Le lendemain, quand le jour reparut, le ketch n’était plus qu’un point blanc à l’horizon du nord.

Pendant cette journée, la navigation se poursuit entre Kaluhani et Mauï. Grâce à son étendue, cette dernière, avec Lahaina pour capitale, port réservé aux baleiniers, occupe le second rang dans l’archipel des Sandwich. Le Haleahala, la Maison du Soleil, y pointe à trois mille mètres vers l’astre radieux.

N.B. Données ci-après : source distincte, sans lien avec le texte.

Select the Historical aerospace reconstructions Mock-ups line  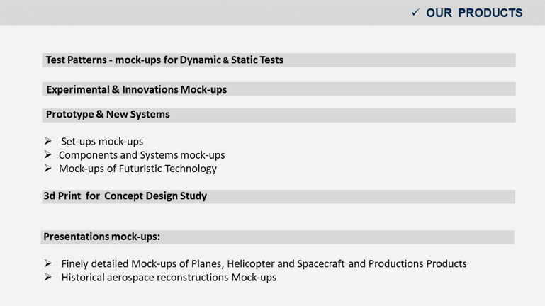(x=169, y=278)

Les deux journées suivantes sont employées à longer les côtes de la grande Havaï, dont les montagnes, ainsi que nous l’avons dit, sont les plus hautes du groupe. C’est dans la baie Kealakeacua, que le capitaine Cook, d’abord reçu comme un dieu par les indigènes, fut massacré en 1779, un an après avoir découvert cet archipel auquel il avait donné le nom de Sandwich, en l’honneur du célèbre ministre de la Grande-Bretagne. Hilo, le chef-lieu de l’île, qui est sur la côte orientale, ne se montre pas; mais on entrevoit Kailu, située sur la côte occidentale. Cette grande Havaï possède cinquante-sept kilomètres de chemin de fer, qui servent principalement au transport des denrées, et le quatuor peut apercevoir le panache blanc de ses locomotives…

«Il ne manquait plus que cela!» s’écrie Yvernès.

Le lendemain, le Joyau du Pacifique a quitté ces parages, alors que le ketch double l’extrême pointe d’Havaï, dominée par le Mauna-Loa, la Grande Montagne, dont la cime se perd à quatre mille mètres entre les nuages.

«Volés, dit alors Pinchinat, nous sommes volés!

– Tu as raison, répond Yvernès, il aurait fallu venir cent ans plus tôt. Mais alors nous n’aurions pas navigué sur cette admirable île à hélice!

– N’importe! Avoir trouvé des indigènes à vestons et à cols rabattus au lieu des sauvages à plumes que nous avait annoncés ce roublard de Calistus, que Dieu confonde! Je regrette le temps du capitaine Cook!

– Et si ces cannibales avaient mangé Ton Altesse?… fait observer Frascolin.

– Eh bien… j’aurais eu cette consolation d’avoir été… une fois dans ma vie… aimé pour moi-même!»